- ENTRIES PROVIDED
>>>>>

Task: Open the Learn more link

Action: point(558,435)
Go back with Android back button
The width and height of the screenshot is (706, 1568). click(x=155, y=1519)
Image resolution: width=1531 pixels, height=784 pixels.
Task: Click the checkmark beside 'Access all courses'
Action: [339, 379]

<<<<<

- REQUIRED ACTION
Every line above should be written out again exactly as it stands.

- RESULT
Task: Open the Learn more link

Action: point(558,435)
Go back with Android back button
The width and height of the screenshot is (706, 1568). click(x=155, y=1519)
Image resolution: width=1531 pixels, height=784 pixels.
Task: Click the checkmark beside 'Access all courses'
Action: [339, 379]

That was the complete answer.